Companies that create positive impacts on peace and conflict “demonstrate both exceptional abilities and exceptional willingness”, going beyond ordinary business activities or corporate social responsibility (CSR) initiatives to address key drivers of conflict and peace.
“Since some powerful actors have an interest in maintaining conflict systems, companies that contribute to peace take calculated, substantial risks to engage in and around contentious socio-political dynamics,” Ganson said.
He pointed out that “business efforts that lead to peace do not necessarily start out with peace as the goal” and that companies were more likely to act to address drivers of conflict when those inhibited their business activity significantly.
He said that companies – with their networks and access to role players across the spectrum and high-placed government officials, as well as their control over significant economic resources – had substantial influence and “convening power”.
Companies that had “discernible peace-positive impacts” used this power to help build and sustain the conditions for role players to work together towards shared goals and shared understanding of conflict drivers and dynamics.
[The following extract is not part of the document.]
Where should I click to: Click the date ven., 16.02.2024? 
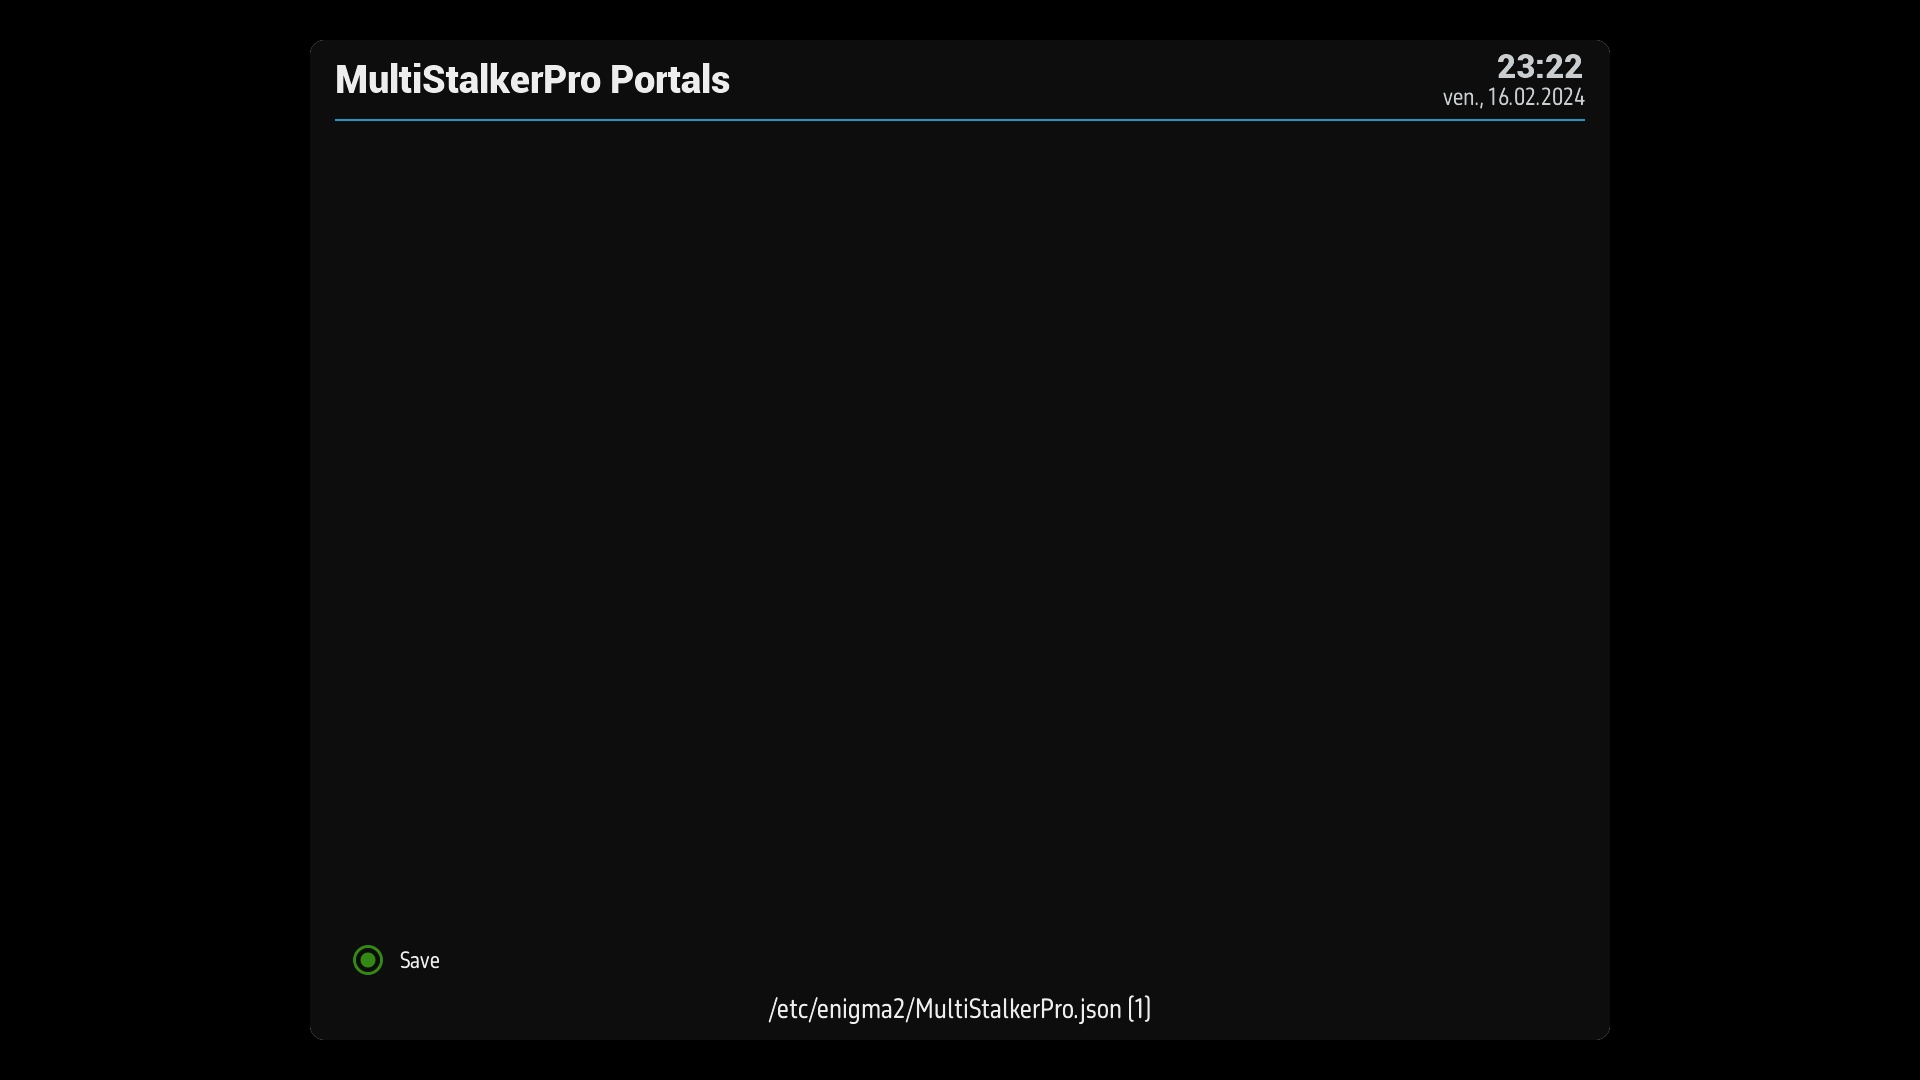[x=1513, y=98]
“Evidence from the field suggests that private sector actors have positive impacts on peace when they help build the conditions in which they and other actors can engage each other constructively about issues that drive conflict.
“By creating space for dialogue, efforts towards new or reformed institutions, platforms for disenfranchised parties to be heard, and other collaborative initiatives, companies can induce conflict actors to address differences or change their perspectives on conflict issues,” Ganson said.
The case studies of both individual companies and business organisations included South Africa’s Consultative Business Movement (CBM), which in the 1980s and 1990s played a key role in shifting perceptions of the African National Congress (ANC) as a terrorist organisation, paving the way for negotiations between the apartheid government and the ANC.
Ganson said this illustrated the role that business can play in creating and supporting channels of communication and act as a catalyst for positive change in the relationships between role-players in a conflict situation.
Other case studies looked at the role of the Kenyan Private Sector Alliance in ensuring a relatively violence-free election in 2012, the Colombian National Federation of Coffee Growers collaboration in reducing conflict in coffee-farming communities, and the case of Colombian pipeline company OCENSA whose long-standing constructive relationships with communities along its Trans-Andino pipeline helped to mitigate the impact of nation-wide armed conflict.
In the Philippines, the Unifrutti Tropical company’s strong relationship with local community leaders and leadership of armed separatist groups allowed the company to operate in a conflict zone with relatively few security concerns, and enabled a dramatic reduction in local-level violence – creating an “island of stability in a highly volatile region”, Ganson said.
Brian Ganson is Head of the Africa Centre for Dispute Settlement (ACDS) at the University of Stellenbosch Business School (USB). ACDS is a hub for research and reflection on the private sector, conflict, and development. He engages with multinational companies, governments, human rights defenders, community advocates, and international actors as a consultant, researcher, educator, and mediator. Ganson is the author of numerous books, articles, and studies on the reduction of conflict and enabling of collaboration in complex environments.
The research was funded by the Carnegie Corporation of New York and the Norwegian Ministry of Foreign Affairs, with support from the Swiss Federal Department of Foreign Affairs for some of the work in Colombia.